(Pixel coordinate grounding data)

**********

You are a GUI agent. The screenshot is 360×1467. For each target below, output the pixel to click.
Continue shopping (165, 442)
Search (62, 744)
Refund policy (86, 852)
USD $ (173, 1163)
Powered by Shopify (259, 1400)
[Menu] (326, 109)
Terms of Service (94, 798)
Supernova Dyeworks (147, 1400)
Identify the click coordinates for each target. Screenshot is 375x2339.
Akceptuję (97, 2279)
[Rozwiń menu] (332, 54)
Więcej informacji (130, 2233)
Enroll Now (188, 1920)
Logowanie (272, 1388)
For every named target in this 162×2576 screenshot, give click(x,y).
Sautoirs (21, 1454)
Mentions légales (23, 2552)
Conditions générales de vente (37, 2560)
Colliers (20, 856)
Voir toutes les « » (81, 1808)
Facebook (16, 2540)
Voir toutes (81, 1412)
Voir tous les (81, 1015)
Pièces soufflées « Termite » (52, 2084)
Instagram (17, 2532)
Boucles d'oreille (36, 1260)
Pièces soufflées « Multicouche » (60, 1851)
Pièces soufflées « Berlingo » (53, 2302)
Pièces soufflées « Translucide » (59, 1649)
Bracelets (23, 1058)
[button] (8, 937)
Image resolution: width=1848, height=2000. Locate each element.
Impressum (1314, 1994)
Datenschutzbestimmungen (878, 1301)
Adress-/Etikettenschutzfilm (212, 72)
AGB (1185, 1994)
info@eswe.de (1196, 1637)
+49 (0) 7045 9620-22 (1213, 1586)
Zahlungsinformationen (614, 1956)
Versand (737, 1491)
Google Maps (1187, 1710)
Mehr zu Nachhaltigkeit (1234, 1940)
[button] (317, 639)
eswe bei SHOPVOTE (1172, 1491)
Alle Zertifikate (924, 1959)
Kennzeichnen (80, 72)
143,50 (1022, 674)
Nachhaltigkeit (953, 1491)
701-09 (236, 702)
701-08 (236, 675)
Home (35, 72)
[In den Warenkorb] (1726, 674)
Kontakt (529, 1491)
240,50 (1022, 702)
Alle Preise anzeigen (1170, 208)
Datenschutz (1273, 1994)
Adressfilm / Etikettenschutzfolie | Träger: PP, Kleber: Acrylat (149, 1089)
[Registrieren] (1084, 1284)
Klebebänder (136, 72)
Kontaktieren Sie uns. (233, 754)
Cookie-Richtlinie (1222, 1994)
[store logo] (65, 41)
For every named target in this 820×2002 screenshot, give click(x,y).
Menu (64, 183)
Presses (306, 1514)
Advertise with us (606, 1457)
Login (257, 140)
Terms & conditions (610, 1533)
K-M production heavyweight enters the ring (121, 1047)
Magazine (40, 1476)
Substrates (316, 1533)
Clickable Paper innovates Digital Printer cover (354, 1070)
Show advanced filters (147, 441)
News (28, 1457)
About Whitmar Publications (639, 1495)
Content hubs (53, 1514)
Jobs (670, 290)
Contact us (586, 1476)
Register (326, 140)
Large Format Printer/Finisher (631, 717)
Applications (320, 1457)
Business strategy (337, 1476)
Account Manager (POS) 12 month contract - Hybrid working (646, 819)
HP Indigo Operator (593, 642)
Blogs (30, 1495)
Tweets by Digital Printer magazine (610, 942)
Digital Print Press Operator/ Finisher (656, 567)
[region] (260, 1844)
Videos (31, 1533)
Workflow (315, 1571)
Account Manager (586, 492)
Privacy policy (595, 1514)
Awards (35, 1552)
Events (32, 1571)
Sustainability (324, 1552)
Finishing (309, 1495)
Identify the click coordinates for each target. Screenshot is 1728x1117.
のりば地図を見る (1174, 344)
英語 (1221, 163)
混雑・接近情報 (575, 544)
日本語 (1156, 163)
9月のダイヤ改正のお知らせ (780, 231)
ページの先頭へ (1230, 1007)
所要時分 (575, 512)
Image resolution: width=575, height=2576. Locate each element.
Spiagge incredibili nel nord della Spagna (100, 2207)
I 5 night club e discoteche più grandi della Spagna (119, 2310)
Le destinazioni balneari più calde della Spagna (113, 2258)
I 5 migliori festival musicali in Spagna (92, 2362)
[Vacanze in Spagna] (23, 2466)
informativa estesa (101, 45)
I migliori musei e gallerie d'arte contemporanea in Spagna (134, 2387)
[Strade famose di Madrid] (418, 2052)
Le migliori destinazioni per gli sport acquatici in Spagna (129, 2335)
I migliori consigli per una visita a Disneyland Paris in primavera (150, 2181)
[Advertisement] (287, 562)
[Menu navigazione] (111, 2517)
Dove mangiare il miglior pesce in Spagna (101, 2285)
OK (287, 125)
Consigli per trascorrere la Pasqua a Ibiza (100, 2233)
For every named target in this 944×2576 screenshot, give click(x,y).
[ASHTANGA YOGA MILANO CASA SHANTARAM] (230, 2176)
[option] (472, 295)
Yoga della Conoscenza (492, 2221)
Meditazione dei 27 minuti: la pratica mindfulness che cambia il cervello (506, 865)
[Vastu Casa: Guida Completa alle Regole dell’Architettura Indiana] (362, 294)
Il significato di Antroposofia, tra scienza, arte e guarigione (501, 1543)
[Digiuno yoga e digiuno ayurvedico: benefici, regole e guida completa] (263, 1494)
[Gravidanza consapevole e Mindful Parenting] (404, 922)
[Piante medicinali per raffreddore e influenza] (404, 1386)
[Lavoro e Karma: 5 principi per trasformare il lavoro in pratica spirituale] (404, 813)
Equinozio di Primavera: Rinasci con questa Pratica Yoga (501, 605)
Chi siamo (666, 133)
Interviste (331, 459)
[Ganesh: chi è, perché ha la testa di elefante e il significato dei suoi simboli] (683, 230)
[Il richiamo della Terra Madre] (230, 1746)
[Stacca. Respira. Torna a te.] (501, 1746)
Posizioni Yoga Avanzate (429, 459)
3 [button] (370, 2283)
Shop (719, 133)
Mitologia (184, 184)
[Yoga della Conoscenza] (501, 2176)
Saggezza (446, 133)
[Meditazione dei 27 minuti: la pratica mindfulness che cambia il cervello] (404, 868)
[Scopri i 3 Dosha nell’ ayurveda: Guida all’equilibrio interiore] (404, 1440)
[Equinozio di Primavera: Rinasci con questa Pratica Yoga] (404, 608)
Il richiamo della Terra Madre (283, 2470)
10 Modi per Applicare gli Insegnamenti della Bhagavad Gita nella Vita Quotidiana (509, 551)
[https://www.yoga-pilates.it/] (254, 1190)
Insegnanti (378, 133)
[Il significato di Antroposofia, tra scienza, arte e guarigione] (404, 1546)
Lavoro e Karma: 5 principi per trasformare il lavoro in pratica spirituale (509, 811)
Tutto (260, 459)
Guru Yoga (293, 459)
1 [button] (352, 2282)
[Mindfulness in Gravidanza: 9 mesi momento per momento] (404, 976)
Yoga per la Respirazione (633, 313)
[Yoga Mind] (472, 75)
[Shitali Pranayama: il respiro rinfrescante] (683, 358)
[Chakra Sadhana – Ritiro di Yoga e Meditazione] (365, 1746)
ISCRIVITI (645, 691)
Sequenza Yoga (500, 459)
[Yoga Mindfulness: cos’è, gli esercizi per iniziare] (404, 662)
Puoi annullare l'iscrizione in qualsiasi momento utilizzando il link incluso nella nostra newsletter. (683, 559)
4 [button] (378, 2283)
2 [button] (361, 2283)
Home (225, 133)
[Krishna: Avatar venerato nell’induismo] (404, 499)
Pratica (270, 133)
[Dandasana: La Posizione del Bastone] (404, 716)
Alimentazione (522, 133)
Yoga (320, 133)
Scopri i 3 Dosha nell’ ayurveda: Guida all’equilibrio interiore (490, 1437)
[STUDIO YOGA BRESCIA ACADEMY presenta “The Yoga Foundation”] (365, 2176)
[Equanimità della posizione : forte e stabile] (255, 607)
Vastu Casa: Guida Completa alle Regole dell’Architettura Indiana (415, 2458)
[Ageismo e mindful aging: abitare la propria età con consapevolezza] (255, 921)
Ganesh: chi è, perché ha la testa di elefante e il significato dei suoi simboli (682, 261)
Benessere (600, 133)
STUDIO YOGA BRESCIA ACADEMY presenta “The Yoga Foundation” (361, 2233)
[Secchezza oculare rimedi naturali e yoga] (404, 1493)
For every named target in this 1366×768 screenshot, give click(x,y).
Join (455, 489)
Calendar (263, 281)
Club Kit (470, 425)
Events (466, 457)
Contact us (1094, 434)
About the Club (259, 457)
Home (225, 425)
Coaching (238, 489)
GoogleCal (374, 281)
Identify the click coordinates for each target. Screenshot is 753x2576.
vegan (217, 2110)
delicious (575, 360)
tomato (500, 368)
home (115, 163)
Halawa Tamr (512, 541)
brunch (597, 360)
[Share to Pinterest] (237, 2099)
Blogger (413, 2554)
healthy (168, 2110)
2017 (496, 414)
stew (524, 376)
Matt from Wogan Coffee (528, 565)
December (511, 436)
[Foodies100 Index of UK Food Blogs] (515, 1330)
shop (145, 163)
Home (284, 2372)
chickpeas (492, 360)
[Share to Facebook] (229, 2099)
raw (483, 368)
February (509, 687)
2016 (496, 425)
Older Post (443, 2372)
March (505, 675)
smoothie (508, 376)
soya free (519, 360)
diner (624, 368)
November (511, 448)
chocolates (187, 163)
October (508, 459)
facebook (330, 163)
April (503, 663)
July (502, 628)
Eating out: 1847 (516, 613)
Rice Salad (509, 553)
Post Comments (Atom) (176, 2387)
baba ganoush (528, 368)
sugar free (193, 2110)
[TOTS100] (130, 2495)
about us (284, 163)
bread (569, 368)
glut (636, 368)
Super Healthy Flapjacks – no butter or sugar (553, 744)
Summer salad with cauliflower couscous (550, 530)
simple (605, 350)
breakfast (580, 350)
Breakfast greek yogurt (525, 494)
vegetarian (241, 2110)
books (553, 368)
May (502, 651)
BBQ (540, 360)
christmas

**********

■ Your objective ■
From the first line above through the line that contains "Terms of Service (94, 798)", quote each line exactly. Output nothing more.

■ Written answer ■
You are a GUI agent. The screenshot is 360×1467. For each target below, output the pixel to click.
Continue shopping (165, 442)
Search (62, 744)
Refund policy (86, 852)
USD $ (173, 1163)
Powered by Shopify (259, 1400)
[Menu] (326, 109)
Terms of Service (94, 798)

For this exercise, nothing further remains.